What a bleak time to be a true American, from a family who have served to protect this nation since WWII. I’m heartsick. Take your fireworks somewhere else.

The Stubbornest Symptom

Photo by Samuel Pereira on Unsplash

I’m pretty open publicly about thoughts and experiences because [insert whatever reason seems right, good or bad] and sometimes things my mom taught me about simple human decency and courage have helped someone else through a dark time, or bolstered a good time.

Or maybe narcissism. I can’t rule out narcissism.

In any case, sometimes people say thanks. So I guess I’ll keep at it for awhile.

Today’s struggle is with a last symptom from 24 hours of aches, fever, and “gut -punch” stomach ache, after attending a dance recital in Lincoln with a couple hundred mask-less Nebraskans. The last symptom is animosity.

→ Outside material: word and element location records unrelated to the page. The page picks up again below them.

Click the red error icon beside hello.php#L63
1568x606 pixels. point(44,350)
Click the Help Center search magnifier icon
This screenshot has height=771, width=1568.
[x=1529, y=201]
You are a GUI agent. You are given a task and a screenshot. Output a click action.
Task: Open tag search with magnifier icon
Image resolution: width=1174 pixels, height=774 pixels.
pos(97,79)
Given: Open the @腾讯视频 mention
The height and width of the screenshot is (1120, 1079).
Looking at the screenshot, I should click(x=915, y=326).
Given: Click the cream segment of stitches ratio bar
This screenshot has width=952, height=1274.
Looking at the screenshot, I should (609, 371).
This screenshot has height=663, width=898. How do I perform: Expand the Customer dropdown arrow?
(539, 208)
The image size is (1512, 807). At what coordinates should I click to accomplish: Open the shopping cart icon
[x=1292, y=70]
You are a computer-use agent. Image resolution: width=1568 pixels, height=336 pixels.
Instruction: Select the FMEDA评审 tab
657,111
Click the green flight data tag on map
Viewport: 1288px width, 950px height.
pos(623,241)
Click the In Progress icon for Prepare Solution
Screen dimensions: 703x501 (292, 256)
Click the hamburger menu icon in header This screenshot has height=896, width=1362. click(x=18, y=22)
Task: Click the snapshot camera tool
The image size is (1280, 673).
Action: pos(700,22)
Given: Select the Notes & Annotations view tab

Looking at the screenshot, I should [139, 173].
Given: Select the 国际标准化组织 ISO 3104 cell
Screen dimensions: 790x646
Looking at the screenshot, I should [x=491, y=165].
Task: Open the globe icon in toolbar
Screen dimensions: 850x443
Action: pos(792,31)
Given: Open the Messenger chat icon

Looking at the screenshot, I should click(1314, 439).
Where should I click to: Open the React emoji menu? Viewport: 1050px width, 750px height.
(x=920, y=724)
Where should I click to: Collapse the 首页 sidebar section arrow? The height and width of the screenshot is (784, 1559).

I’m not saying this illness is COVID. What I’m saying is that it doesn’t matter what it is. What matters is that an auditorium with a couple hundred mask-less Nebraskans and no vaccine card check reminded me that 82% of Republicans still favor Donald Trump, and 60% still think the election was stolen.

I find that infuriating.

The backache yesterday was awful, but it lasted only a few hours. My stomach still hurts a bit, but isn’t awful any more. Last night it kept me from sleeping; today it was just a recurring dream. But this fury isn’t so easy to shake. I’m hoping confession will help. Maybe distraction with writing, a game, or more likely a movie with Jennifer.

What makes it so hard to treat is that it’s just a personal symptom of a chronic disease in the public soul.